To enter the Adour is from the flatness of the coast never an easy task, it was now most difficult, because the high winds of the preceding days had raised a great sea and the enemy had removed one of the guiding flag-staves by which the navigation was ordinarily directed. In front of the flotilla came the boats of the men-of-war, and ahead of all, the naval captain, O’Reilly, run his craft, a chosen Spanish vessel, into the midst of the breakers, which rolling in a frightful manner over the bar dashed her on to the beach. That brave officer stretched senseless on the shore would have perished with his crew but for the ready succour of the soldiers, however a few only were drowned and the remainder with an intrepid spirit launched their boat again to aid the passage of the troops which was still going on. O’Reilly was followed and successfully by lieutenant Debenham in a six-oared cutter, but the tide was falling, wherefore the remainder of the boats, the impossibility of passing until high water being evident drew off, and a pilot was landed to direct the line of navigation by concerted signals.

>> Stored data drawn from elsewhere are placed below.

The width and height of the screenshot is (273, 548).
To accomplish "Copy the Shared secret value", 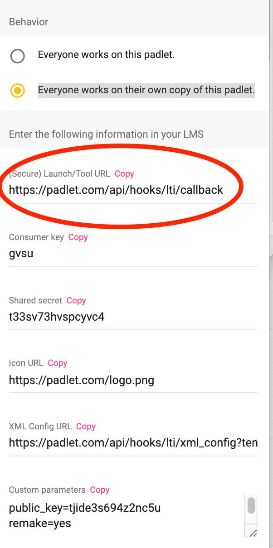I will point(76,300).
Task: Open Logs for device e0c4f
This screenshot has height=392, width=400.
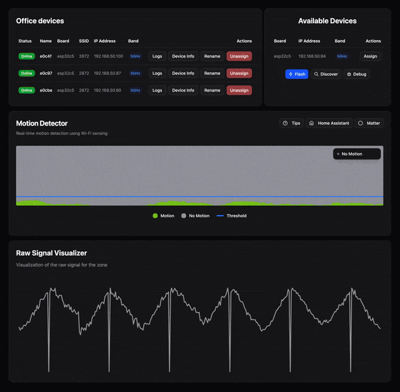Action: [157, 56]
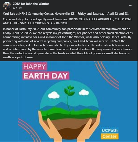The image size is (138, 142).
Task: Click the UCPath logo text
Action: click(110, 130)
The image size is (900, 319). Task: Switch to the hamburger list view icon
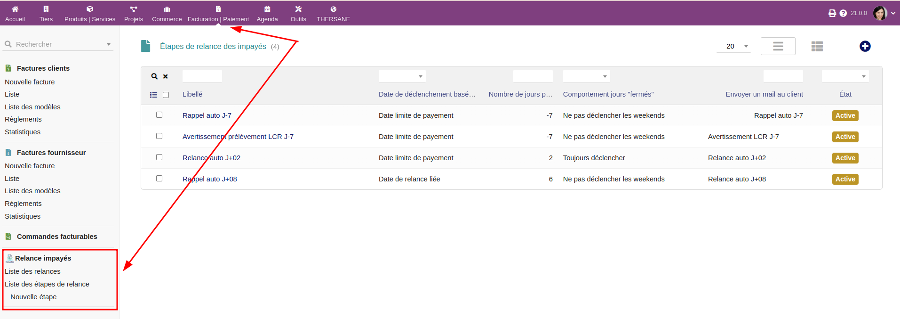[x=778, y=46]
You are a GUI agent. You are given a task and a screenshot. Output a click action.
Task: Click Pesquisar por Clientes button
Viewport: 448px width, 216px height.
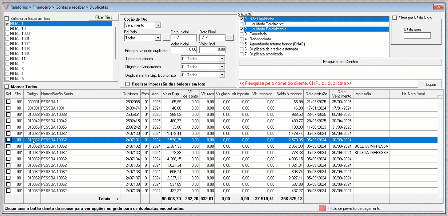(x=340, y=62)
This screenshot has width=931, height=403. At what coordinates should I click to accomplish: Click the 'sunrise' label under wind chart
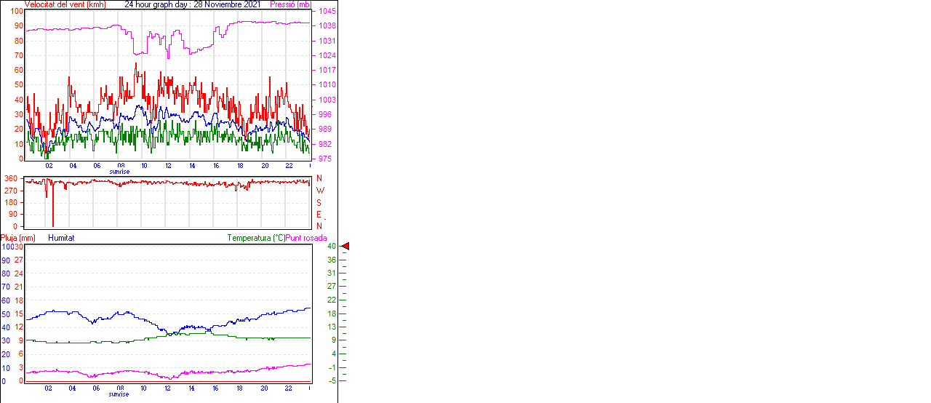click(120, 172)
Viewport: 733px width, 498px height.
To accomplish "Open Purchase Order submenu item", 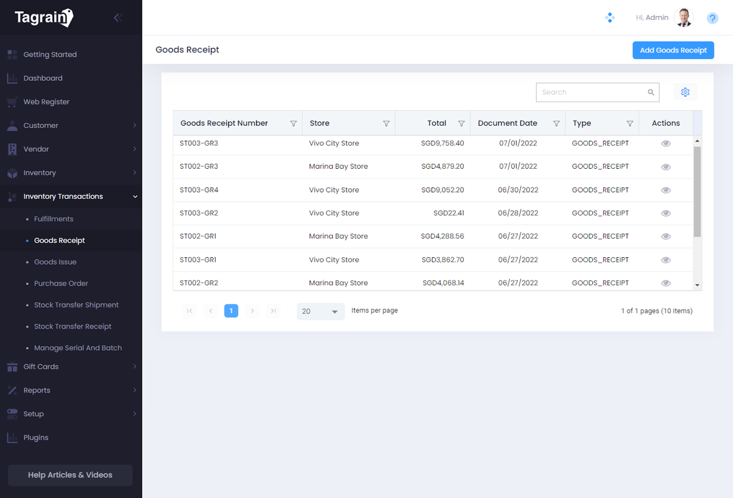I will [x=61, y=283].
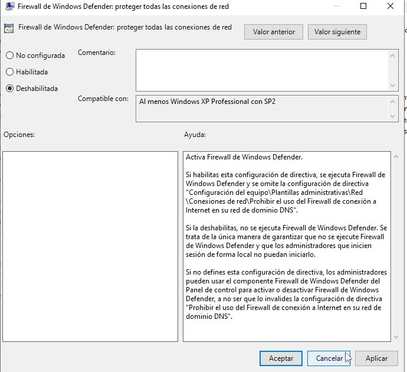Click the Comentario box scroll down arrow
This screenshot has width=407, height=372.
[x=393, y=86]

When the water rose again the crews were promised rewards in proportion to their successful daring and the whole flotilla approached in close order, but with it came black clouds and a driving gale which covered the whole line of coast with a rough tumbling sea, dashing and foaming without an interval of dark water to mark the entrance of the river. The men-of-war’s boats first drew near this terrible line of surge and Mr. Bloye of the Lyra, having the chief pilot with him, heroically led into it, but in an instant his barge was engulphed and he and all with him were drowned. The Lyra’s boat thus swallowed up the following vessels swerved in their course, and shooting up to the right and left kept hovering undecided on the edge of the tormented waters. Suddenly lieutenant Cheyne of the Woodlark pulled ahead, and striking the right line, with courage and fortune combined safely passed the bar. The wind then lulled, the waves as if conquered abated somewhat of their rage, and the chasse-marées, manned with Spanish seamen but having an engineer officer with a party of sappers in each who compelled them to follow the men-of-war’s boats, came plunging one after another through the huge breakers and reached the point designed for the bridge. Thus was achieved this perilous and glorious exploit, but captain Elliot of the Martial with his launch and crew and three transports’ boats, perished close to the shore in despite of the most violent efforts made by the troops to save them; three other vessels cast on the beach lost part of their crews; and one large chasse-marée, full of men, after passing the line of surf safely was overtaken by a swift bellying wave which breaking on her deck dashed her to pieces.